EXTRAIT DU DOCUMENT:

=======

Le nom de Willi Schmid, un fromager de Lichtensteig, est connu sur la scène fromagère bien au-delà des frontières du Toggenbourg. En ouvrant le Städtlichäsi avec sa femme Bea, il commença par créer un fromage bleu baptisé Jersey Blue, car il est fabriqué avec le lait de vaches plutôt petites de la race du même nom. Depuis lors, sa création a été élue à plusieurs reprises meilleur fromage bleu du monde. En l’espace d’un mois, deux autres fromages bleus enrichirent la gamme, l’un à base de lait de chèvre, l’autre de bufflonne. Tous ne sont vendus qu’après deux mois d’affinage, car ce n’est qu’à ce moment-là que la moisissure s’est bien propagée à l’intérieur de la pâte du fromage sous forme de fines veines.
Une dizaine de nouveautés ont suivi, dont le Bergfichte. Ce fromage à pâte molle crémeux, presque liquide, a de délicats arômes de résine dus à l’écorce d’épicéa qui l’entoure. Poser cette écorce autour de la masse fraîche n’est pas simple. «Une fromagère ou un fromager doit en produire un certain nombre avant de maîtriser la technique», explique Willi Schmid.

=======

CONSIGNES:
1. Dans le texte sur le fromager de Lichtensteig, relevez toutes les sortes de lait employées pour fabriquer les fromages bleus.
2. Reprenez le texte sur le fromager de Lichtensteig à la suite de sa dernière phrase et poursuivez-le en quelques phrases.

=======

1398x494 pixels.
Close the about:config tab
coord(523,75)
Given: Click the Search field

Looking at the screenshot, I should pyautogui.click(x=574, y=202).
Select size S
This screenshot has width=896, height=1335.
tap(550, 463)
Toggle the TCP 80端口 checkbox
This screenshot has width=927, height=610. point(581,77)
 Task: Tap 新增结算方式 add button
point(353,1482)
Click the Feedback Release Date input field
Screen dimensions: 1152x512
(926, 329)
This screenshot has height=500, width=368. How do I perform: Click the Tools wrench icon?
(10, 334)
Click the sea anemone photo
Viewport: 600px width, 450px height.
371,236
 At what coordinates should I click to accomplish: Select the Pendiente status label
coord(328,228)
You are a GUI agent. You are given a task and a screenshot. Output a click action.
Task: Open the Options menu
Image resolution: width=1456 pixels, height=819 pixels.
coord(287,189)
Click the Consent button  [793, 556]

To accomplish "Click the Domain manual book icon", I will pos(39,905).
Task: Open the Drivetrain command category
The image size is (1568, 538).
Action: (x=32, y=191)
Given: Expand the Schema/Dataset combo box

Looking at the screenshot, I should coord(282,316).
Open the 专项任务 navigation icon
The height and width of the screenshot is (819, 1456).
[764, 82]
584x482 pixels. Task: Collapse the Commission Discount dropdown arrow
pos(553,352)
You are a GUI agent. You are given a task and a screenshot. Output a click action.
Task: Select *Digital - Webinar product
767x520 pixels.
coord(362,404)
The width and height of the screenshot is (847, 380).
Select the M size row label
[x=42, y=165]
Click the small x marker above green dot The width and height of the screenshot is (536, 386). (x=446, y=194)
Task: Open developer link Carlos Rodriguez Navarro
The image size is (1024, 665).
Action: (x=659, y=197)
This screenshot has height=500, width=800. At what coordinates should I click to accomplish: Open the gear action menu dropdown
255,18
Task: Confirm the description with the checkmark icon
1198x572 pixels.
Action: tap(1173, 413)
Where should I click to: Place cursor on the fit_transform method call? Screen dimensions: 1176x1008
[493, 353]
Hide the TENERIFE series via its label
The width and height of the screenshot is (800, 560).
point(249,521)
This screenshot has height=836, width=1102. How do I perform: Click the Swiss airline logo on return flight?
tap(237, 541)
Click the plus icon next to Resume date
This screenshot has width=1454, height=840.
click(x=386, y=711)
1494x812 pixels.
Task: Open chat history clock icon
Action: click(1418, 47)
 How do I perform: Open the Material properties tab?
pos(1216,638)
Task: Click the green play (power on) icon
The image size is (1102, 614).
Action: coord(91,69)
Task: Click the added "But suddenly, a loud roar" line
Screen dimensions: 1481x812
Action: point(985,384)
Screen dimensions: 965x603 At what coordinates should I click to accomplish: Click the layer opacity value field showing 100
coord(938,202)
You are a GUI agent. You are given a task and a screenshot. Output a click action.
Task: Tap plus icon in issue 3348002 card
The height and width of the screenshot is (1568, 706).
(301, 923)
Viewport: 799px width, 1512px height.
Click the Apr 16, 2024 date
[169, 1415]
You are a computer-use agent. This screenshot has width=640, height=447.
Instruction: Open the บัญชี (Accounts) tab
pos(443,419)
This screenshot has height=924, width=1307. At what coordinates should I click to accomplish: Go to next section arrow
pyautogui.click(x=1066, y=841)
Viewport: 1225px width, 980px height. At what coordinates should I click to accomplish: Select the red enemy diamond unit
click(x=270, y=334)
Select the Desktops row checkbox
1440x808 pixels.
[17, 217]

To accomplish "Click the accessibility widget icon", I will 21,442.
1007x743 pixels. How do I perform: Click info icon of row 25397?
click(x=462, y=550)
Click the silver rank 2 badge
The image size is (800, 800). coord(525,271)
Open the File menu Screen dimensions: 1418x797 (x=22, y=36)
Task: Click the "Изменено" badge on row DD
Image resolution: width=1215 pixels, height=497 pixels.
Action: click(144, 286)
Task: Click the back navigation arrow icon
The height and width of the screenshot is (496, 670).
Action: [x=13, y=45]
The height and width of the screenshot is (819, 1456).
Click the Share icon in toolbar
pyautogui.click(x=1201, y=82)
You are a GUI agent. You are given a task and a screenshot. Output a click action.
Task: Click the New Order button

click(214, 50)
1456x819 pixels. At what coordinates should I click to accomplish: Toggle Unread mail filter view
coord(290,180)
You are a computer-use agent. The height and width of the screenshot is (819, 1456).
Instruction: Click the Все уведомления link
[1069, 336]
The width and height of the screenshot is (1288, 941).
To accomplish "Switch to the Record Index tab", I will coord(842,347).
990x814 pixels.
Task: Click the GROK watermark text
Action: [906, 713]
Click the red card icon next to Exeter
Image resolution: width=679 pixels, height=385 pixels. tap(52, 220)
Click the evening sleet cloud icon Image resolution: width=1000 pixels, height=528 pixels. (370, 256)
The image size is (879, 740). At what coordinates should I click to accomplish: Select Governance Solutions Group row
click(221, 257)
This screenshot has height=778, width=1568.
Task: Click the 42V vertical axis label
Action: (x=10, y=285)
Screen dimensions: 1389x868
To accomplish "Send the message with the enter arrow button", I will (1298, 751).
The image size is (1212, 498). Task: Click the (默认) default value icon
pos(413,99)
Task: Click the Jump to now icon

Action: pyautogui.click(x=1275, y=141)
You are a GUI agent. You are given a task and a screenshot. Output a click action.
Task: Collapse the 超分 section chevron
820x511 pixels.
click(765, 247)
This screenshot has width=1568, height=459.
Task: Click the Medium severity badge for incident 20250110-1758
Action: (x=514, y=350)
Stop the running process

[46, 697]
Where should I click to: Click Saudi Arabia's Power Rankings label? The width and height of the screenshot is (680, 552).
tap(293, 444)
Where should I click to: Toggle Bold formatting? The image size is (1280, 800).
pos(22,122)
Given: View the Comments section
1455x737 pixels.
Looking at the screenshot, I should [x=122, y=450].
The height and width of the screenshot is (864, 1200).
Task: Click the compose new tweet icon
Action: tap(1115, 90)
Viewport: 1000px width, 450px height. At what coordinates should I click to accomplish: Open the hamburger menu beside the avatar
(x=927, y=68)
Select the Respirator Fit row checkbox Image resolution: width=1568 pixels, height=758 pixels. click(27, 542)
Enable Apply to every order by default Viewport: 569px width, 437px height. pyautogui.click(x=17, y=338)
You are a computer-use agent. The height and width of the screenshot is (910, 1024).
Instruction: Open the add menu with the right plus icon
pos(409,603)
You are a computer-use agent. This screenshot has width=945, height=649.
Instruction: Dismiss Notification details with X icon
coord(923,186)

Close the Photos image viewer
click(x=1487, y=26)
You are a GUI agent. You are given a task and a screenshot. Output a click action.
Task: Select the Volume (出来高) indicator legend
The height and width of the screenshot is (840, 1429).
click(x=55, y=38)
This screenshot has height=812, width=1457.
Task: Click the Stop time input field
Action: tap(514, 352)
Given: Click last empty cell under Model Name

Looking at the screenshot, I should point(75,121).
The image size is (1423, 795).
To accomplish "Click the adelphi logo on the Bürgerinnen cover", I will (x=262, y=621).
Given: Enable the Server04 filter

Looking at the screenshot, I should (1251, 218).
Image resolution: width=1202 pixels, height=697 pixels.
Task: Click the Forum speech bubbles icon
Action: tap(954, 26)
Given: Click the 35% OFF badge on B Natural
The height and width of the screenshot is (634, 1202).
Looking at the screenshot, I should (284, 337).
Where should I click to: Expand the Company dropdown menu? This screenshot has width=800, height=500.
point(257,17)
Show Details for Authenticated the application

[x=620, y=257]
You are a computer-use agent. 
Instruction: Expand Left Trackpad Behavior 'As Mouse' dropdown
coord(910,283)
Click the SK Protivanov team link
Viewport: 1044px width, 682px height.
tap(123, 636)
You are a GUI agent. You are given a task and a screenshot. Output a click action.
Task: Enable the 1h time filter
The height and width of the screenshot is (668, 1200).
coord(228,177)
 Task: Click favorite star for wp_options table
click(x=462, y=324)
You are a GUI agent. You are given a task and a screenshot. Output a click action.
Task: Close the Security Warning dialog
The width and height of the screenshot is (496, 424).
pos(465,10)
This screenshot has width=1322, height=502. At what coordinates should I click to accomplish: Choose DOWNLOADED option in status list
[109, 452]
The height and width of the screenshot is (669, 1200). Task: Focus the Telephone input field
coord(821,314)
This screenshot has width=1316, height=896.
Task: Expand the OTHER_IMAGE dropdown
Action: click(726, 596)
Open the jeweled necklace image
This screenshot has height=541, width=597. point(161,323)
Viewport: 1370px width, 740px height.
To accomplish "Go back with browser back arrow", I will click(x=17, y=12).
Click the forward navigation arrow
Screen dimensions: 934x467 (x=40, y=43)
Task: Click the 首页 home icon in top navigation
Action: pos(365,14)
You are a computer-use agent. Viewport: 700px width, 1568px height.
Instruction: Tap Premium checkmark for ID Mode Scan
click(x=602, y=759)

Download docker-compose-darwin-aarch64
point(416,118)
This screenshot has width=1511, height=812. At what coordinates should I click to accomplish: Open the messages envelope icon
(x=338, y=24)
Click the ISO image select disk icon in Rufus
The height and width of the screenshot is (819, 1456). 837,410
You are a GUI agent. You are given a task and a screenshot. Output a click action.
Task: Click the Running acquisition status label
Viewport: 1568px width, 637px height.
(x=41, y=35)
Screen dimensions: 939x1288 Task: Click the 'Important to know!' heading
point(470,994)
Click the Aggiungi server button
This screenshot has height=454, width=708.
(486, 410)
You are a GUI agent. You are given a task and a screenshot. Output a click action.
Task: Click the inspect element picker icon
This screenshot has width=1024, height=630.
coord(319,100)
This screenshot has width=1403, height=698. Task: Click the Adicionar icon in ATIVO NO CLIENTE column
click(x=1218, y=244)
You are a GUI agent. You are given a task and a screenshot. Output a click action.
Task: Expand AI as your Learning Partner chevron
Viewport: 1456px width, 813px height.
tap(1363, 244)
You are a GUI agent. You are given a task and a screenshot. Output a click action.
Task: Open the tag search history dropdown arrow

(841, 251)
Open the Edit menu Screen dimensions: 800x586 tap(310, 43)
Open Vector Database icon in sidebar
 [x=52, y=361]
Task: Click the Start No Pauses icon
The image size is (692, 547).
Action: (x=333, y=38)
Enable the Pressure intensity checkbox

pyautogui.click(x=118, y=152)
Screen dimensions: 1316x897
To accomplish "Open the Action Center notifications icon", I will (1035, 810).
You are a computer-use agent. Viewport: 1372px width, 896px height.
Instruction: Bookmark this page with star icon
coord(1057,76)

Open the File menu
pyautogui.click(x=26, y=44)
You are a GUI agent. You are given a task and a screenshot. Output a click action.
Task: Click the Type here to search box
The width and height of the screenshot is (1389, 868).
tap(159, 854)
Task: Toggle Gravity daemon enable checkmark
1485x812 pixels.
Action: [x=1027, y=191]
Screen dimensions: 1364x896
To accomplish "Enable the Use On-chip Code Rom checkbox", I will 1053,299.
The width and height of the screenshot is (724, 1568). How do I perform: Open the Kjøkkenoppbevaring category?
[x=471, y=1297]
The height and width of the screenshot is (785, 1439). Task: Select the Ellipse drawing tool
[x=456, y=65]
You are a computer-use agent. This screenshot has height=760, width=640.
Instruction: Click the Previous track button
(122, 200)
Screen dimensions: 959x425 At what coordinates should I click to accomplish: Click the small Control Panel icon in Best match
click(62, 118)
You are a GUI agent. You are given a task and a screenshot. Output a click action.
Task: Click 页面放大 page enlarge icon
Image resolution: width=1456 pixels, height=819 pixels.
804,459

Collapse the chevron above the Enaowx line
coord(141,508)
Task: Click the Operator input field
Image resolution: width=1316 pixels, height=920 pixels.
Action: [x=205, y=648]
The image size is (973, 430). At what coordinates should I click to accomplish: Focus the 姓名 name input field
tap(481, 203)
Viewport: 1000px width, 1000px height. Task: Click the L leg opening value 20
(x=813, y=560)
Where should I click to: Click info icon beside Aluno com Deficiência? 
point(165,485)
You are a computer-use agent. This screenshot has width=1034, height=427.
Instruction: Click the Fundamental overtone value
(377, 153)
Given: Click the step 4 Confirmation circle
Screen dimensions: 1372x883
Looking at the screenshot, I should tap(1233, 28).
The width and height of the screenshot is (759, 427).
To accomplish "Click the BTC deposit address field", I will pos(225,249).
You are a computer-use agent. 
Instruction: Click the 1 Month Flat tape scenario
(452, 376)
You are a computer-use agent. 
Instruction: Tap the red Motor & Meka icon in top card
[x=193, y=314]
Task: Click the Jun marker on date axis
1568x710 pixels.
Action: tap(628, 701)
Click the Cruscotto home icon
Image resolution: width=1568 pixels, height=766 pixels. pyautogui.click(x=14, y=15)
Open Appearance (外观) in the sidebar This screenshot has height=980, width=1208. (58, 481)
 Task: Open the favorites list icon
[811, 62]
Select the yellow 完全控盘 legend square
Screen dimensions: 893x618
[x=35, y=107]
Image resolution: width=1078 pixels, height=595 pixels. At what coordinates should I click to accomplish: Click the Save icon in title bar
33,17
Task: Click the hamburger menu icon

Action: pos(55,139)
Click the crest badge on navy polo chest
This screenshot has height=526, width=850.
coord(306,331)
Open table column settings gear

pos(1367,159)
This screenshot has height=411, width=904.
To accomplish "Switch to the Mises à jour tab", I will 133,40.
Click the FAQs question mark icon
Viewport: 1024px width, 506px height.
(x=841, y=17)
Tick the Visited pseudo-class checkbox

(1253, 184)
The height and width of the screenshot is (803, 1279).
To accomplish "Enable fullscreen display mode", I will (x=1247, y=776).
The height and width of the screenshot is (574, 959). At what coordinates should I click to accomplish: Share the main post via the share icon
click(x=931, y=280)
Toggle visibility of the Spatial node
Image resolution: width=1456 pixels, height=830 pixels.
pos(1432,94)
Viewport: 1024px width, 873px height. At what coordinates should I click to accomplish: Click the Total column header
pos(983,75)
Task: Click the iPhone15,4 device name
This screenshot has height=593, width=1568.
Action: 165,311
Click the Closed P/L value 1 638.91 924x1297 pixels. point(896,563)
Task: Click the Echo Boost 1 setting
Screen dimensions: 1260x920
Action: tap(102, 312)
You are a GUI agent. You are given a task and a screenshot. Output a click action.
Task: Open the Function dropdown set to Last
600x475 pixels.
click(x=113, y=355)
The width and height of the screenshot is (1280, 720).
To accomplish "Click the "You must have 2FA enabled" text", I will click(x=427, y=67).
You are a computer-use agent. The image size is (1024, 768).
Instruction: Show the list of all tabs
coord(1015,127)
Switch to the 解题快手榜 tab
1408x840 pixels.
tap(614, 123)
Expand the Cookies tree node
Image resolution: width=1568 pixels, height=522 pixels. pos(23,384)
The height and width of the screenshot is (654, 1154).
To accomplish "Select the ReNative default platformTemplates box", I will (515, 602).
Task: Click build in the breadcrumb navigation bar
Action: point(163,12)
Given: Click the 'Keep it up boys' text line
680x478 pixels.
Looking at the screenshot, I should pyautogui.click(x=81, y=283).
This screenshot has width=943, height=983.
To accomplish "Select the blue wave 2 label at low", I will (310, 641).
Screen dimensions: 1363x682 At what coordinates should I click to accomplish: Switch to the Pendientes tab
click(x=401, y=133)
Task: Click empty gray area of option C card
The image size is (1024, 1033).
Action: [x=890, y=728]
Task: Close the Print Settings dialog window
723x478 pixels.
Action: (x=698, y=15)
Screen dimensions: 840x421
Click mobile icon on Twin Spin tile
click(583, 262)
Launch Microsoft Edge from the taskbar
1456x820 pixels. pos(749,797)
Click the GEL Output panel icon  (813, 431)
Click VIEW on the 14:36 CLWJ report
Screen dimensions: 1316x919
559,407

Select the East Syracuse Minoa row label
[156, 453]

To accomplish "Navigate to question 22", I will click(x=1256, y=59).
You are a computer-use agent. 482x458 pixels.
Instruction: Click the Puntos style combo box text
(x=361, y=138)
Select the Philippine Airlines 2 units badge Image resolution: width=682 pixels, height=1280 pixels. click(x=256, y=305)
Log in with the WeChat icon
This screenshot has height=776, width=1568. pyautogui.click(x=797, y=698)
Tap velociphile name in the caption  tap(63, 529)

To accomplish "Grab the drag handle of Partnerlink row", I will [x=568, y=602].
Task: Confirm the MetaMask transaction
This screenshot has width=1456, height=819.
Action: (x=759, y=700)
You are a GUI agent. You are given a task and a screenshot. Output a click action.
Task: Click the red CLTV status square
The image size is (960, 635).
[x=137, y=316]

=======

CORRIGÉ:
1. Le lait de vaches de race Jersey, le lait de chèvre et le lait de bufflonne.

2.
Willi Schmid s’est inspiré d’une ancienne technique des fromagères et fromagers du Toggenbourg. «Autrefois, quand ils montaient à l’alpage, ils commençaient par détacher l’écorce des épicéas pour en faire des moules dans lesquels mettre la masse de fromage», explique-t-il. «La résine et les tanins lui donnaient un goût très délicat.»
Même sans écorce, les fromages du Toggenbourg se distinguent par un goût bien particulier. Pour le spécialiste, c’est dû au fait que la région possède beaucoup de sols argileux lourds, qui fournissent aux plantes de très nombreuses substances nutritives, elles-mêmes présentes dans le lait, puis dans le fromage.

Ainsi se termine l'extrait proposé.